◆ Dataset:
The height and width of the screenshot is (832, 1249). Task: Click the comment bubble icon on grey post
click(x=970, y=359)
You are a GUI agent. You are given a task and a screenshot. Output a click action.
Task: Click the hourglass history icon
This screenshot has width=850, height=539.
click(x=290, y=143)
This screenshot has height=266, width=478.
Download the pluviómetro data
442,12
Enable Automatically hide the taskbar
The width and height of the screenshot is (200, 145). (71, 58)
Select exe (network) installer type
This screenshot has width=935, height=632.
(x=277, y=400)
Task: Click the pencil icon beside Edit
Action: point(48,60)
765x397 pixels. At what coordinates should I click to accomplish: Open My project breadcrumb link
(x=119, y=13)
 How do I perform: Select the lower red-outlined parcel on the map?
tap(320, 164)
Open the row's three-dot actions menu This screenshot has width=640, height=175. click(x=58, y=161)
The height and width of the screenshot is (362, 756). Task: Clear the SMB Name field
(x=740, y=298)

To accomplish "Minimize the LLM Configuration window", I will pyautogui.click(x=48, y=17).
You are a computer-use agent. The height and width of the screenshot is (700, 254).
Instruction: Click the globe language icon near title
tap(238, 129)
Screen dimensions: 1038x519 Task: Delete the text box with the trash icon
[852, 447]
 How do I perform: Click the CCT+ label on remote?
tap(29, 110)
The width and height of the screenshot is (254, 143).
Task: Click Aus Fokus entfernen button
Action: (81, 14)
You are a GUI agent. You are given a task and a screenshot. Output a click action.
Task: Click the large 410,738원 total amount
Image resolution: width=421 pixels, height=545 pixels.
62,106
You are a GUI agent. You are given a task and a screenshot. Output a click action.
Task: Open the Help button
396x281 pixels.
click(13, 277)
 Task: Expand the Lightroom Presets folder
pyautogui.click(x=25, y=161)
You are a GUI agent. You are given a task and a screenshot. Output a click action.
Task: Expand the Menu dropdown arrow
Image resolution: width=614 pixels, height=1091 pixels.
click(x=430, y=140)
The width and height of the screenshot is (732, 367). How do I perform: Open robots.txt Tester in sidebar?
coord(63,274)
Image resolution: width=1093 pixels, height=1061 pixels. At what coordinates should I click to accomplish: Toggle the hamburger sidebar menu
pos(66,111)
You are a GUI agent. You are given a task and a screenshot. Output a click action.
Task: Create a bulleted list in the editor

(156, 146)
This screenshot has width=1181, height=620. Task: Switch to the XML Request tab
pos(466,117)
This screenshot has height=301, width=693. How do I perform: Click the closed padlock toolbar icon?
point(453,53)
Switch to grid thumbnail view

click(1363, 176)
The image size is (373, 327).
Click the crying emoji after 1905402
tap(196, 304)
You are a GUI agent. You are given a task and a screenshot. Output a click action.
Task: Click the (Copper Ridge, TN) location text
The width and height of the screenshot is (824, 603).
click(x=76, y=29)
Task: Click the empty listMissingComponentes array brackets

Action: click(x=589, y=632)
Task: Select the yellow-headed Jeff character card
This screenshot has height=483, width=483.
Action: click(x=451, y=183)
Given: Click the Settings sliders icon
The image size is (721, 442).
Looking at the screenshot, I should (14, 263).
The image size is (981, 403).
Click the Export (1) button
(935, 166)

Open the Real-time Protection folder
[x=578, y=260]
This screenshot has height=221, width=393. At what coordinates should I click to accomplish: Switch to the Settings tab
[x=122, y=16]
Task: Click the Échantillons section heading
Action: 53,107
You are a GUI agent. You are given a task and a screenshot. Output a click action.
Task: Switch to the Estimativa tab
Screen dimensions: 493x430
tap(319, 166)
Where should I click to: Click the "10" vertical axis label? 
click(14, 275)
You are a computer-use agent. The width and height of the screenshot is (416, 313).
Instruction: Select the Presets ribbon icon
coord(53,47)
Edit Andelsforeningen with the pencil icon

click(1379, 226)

◆ Description of the task:
Your answer must be an exact transcription of every record above.

◆ Response below:
The height and width of the screenshot is (832, 1249). Task: Click the comment bubble icon on grey post
click(x=970, y=359)
You are a GUI agent. You are given a task and a screenshot. Output a click action.
Task: Click the hourglass history icon
This screenshot has width=850, height=539.
click(x=290, y=143)
This screenshot has height=266, width=478.
Download the pluviómetro data
442,12
Enable Automatically hide the taskbar
The width and height of the screenshot is (200, 145). (71, 58)
Select exe (network) installer type
This screenshot has width=935, height=632.
(x=277, y=400)
Task: Click the pencil icon beside Edit
Action: point(48,60)
765x397 pixels. At what coordinates should I click to accomplish: Open My project breadcrumb link
(x=119, y=13)
 How do I perform: Select the lower red-outlined parcel on the map?
tap(320, 164)
Open the row's three-dot actions menu This screenshot has width=640, height=175. click(x=58, y=161)
The height and width of the screenshot is (362, 756). Task: Clear the SMB Name field
(x=740, y=298)

To accomplish "Minimize the LLM Configuration window", I will pyautogui.click(x=48, y=17).
You are a computer-use agent. The height and width of the screenshot is (700, 254).
Instruction: Click the globe language icon near title
tap(238, 129)
Screen dimensions: 1038x519 Task: Delete the text box with the trash icon
[852, 447]
 How do I perform: Click the CCT+ label on remote?
tap(29, 110)
The width and height of the screenshot is (254, 143).
Task: Click Aus Fokus entfernen button
Action: (81, 14)
You are a GUI agent. You are given a task and a screenshot. Output a click action.
Task: Click the large 410,738원 total amount
Image resolution: width=421 pixels, height=545 pixels.
62,106
You are a GUI agent. You are given a task and a screenshot. Output a click action.
Task: Open the Help button
396x281 pixels.
click(13, 277)
 Task: Expand the Lightroom Presets folder
pyautogui.click(x=25, y=161)
You are a GUI agent. You are given a task and a screenshot. Output a click action.
Task: Expand the Menu dropdown arrow
Image resolution: width=614 pixels, height=1091 pixels.
click(x=430, y=140)
The width and height of the screenshot is (732, 367). How do I perform: Open robots.txt Tester in sidebar?
coord(63,274)
Image resolution: width=1093 pixels, height=1061 pixels. At what coordinates should I click to accomplish: Toggle the hamburger sidebar menu
pos(66,111)
You are a GUI agent. You are given a task and a screenshot. Output a click action.
Task: Create a bulleted list in the editor

(156, 146)
This screenshot has width=1181, height=620. Task: Switch to the XML Request tab
pos(466,117)
This screenshot has height=301, width=693. How do I perform: Click the closed padlock toolbar icon?
point(453,53)
Switch to grid thumbnail view

click(1363, 176)
The image size is (373, 327).
Click the crying emoji after 1905402
tap(196, 304)
You are a GUI agent. You are given a task and a screenshot. Output a click action.
Task: Click the (Copper Ridge, TN) location text
The width and height of the screenshot is (824, 603).
click(x=76, y=29)
Task: Click the empty listMissingComponentes array brackets

Action: click(x=589, y=632)
Task: Select the yellow-headed Jeff character card
This screenshot has height=483, width=483.
Action: click(x=451, y=183)
Given: Click the Settings sliders icon
The image size is (721, 442).
Looking at the screenshot, I should (14, 263).
The image size is (981, 403).
Click the Export (1) button
(935, 166)

Open the Real-time Protection folder
[x=578, y=260]
This screenshot has height=221, width=393. At what coordinates should I click to accomplish: Switch to the Settings tab
[x=122, y=16]
Task: Click the Échantillons section heading
Action: 53,107
You are a GUI agent. You are given a task and a screenshot. Output a click action.
Task: Switch to the Estimativa tab
Screen dimensions: 493x430
tap(319, 166)
Where should I click to: Click the "10" vertical axis label? 
click(14, 275)
You are a computer-use agent. The width and height of the screenshot is (416, 313).
Instruction: Select the Presets ribbon icon
coord(53,47)
Edit Andelsforeningen with the pencil icon

click(1379, 226)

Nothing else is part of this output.